For the normal fault, the vertical stress σv corresponds to σ1 (the maximum principal stress). When drawing the circle to find the stress state under which normal faults will form, we hold σv constant at 75 MPa and draw a circle to the left of the maximum principal stress, experimenting with its radius until it just intersects the failure envelope, then complete the blue circle in the image below down to the x-axis to determine the value of the horizontal stress (σ3) and in this case σ3 = 10 MPa.
In the case of a thrust fault, the vertical stress σ3 (is the minimum principal stress) so we hold σv constant at 75 MPa and draw a circle to the right of the minimum principal stress, experimenting with its radius until it just intersects the failure envelope so that thrust faults will be formed, then complete the red circle in the image below down to the x-axis to find the value of σH = σ1, in this case 257 MPa.
b) The dip of each fault is found either by measuring the angle of the blue (normal fault) and red (thrust faults) lines with the horizontal, or by the geometric relationships with φ. So, the dip of the normal fault is 45 + φ/2 and that of the thrust fault is 45 – φ/2, values that are 59o and 31o, respectively.

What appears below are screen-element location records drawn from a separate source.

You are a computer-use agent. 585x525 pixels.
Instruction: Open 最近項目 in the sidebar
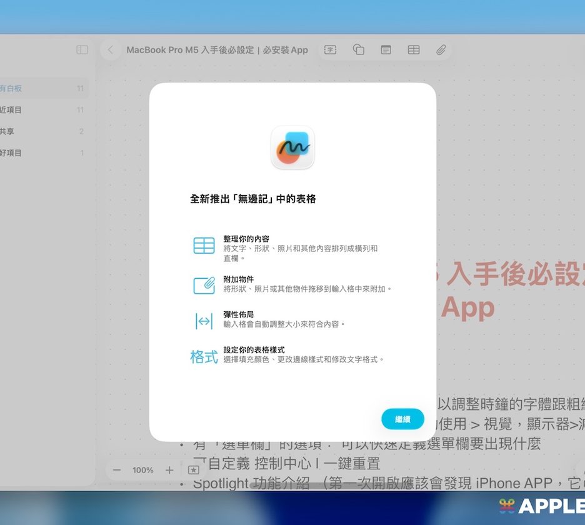point(11,110)
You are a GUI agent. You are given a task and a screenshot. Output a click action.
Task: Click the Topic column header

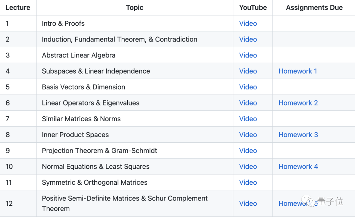134,8
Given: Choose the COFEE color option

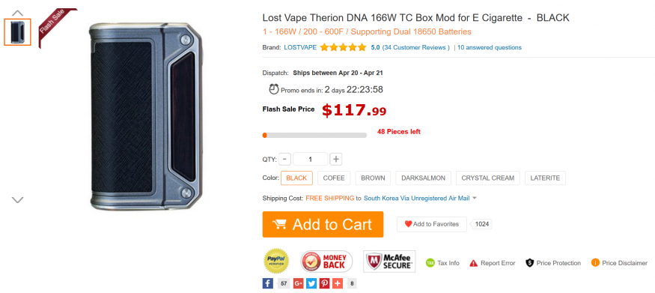Looking at the screenshot, I should (334, 178).
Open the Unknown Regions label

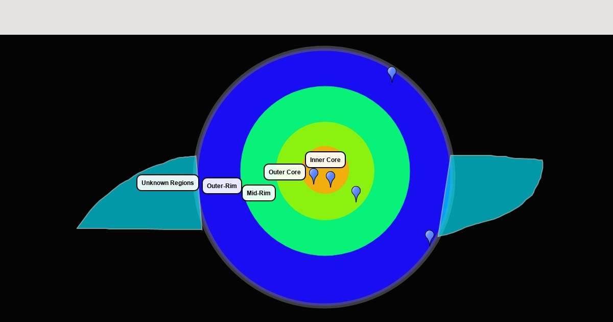click(x=168, y=183)
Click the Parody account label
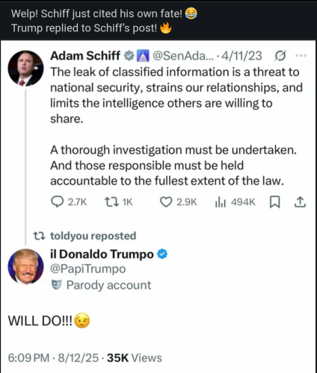 [101, 285]

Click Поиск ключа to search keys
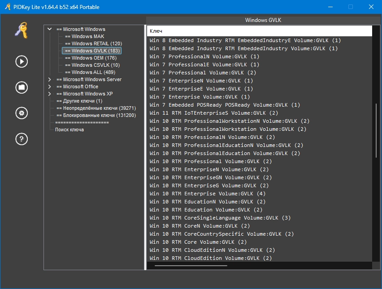[69, 129]
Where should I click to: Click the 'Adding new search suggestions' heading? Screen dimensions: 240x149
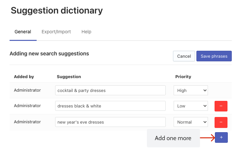(x=49, y=54)
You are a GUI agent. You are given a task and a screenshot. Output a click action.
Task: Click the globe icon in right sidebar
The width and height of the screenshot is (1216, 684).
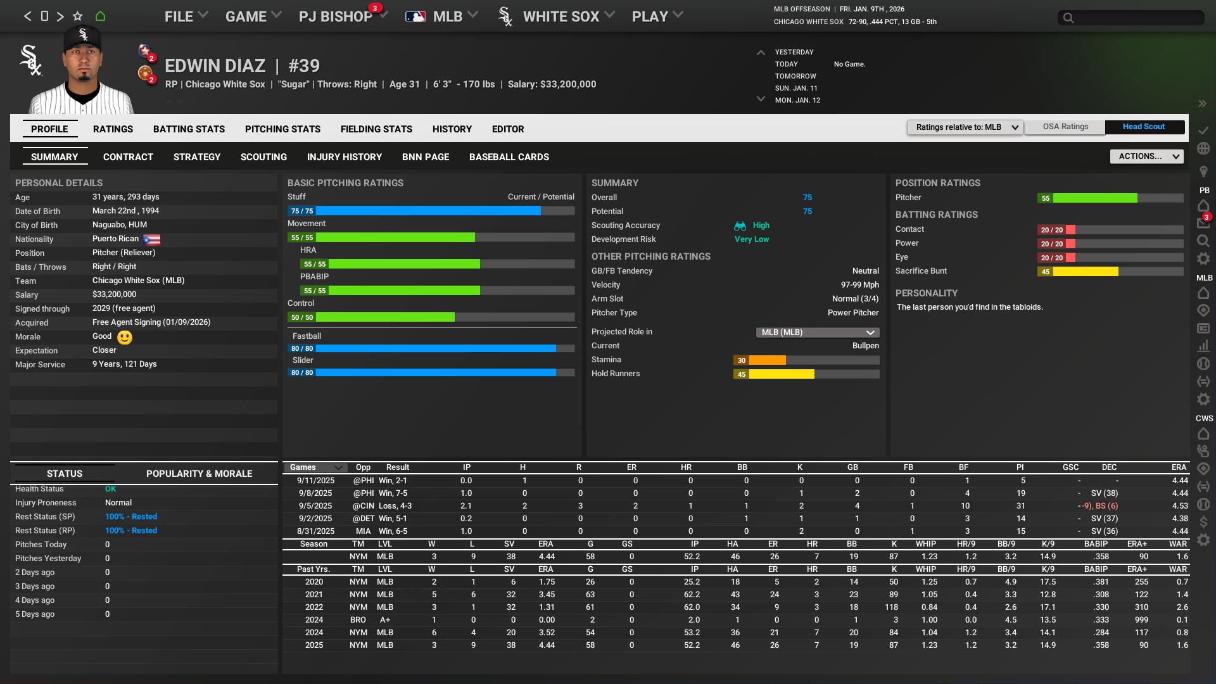coord(1203,148)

c) The graph in Exercise 14c shows that, close to the surface, the in-situ average horizontal stress can be as large as 3.5 times the vertical stress. This situation extends from the ground surface down to depths of around 500 to 600 m, the depth range in which most aquifers are located. A consequence of this fact is that we can expect that the structures related to the compressive tectonic regime, either faults (dips around 30o or less) or joints (horizontal), will occur more frequently at shallower depths. Consequently, subhorizontal preferential pathways are expected to be more common at shallower depths.